The Value of Your Brand

Your brand is one of the most important ways you have of convincing customers to spend their money with you. It’s the character customers build from every different interaction they have with your business (or hear about: word of mouth is a potent force) which allows they to relate with it on a human level, to feel affectation, loyalty and all those positive associations that turn occasional shoppers into regular customers.

Understanding the core of your brand – what your customers see in your business – is vital for making the right decisions at difficult times: if you look at the Lego business strategy since 2017 it’s all about finding success by returning to the first principles of their brand, and making sure they could do for customers what their customers expected: put Lego in children’s hands.

The solution to both issues, understanding your brand and quantifying its value, is in market research.

What is Your Brand?

The first thing you need to understand is that your customers tell you what your brand is. You might try to influence their perception of your business’ identity, but as customers construct your brand from the pieces you give them (in your marketing materials, and from their experience in store, online and every other place they interact with your business), you need to listen to them to get an accurate idea of its strengths and weaknesses.

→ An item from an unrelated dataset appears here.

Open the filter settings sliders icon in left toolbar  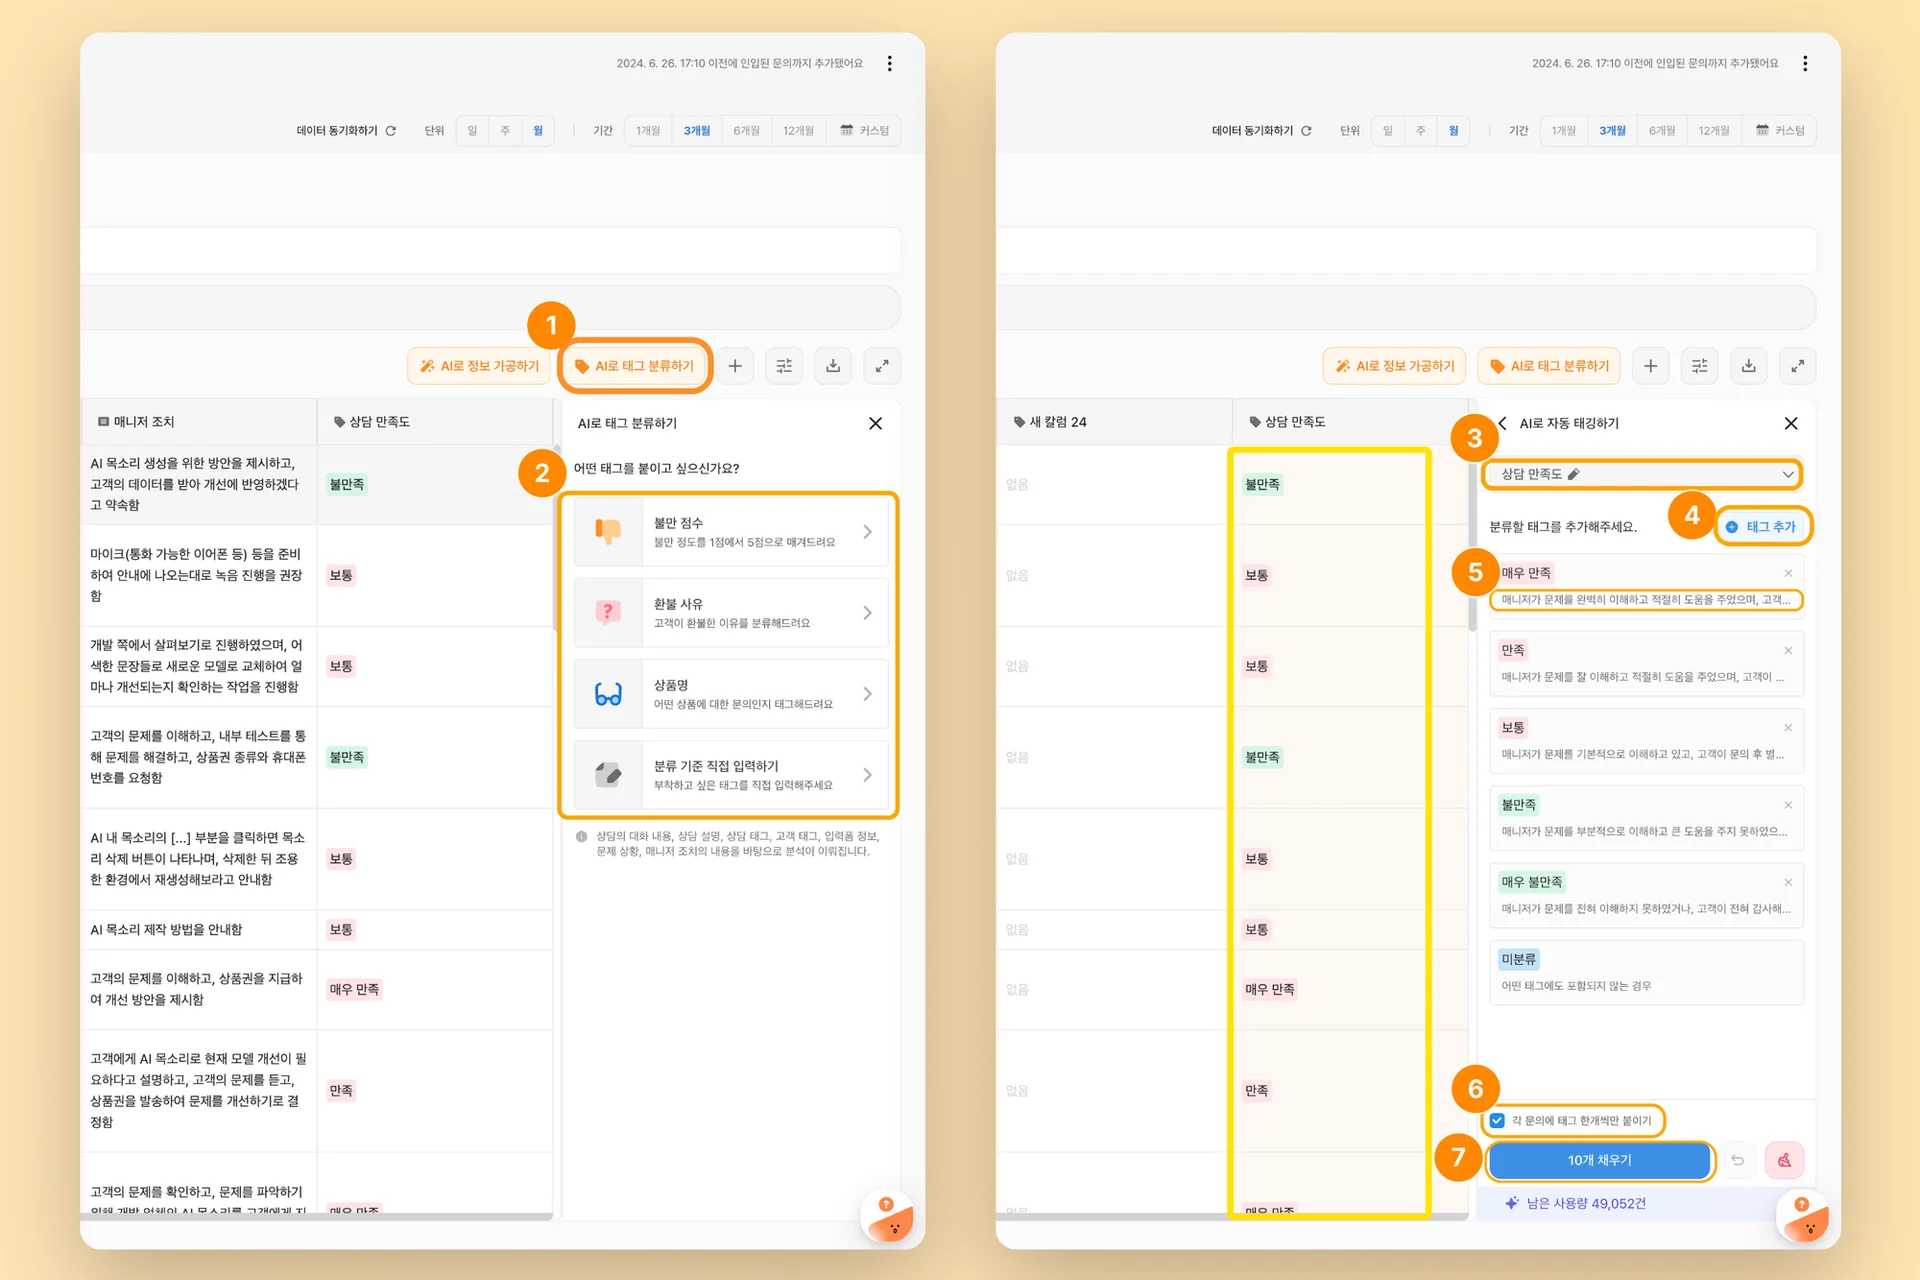tap(784, 366)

A brand tracker survey can help you here. This asks consumers to rate your brand for the key characteristics that define success in your industry, both in absolute terms, and relative to your rivals. This helps you to understand what customers think of your business, and whether their impression diverges from yours. If, for example, you think you provide good value for money, but your customers don’t, and it’s not part of your brand identity, you need to make some changes in your marketing material to help highlight the value of your offering!

Quantifying Brand Value

A good market research company can help you quantify the strength and value of your brand, so you can track how well it helps to bring in customers, and the effects your other decisions have on your brand. This lets you adopt brand performance based marketing, where you focus on strengthening your brand, and review campaigns based on the benefit or harm to your brand.

The key metrics for assessing the strength of a brand are unprompted recall, or ‘have they heard of you?’; purchase intention (‘are they going to spend money with you?’); and NPS or Net Promoter Score (‘will they recommend you to their friends?’).

Actions that improve these metrics boost your brand strength, and actions that reduce them harm it, so tracking them can lead you to a better understanding of how your decisions affect your brand.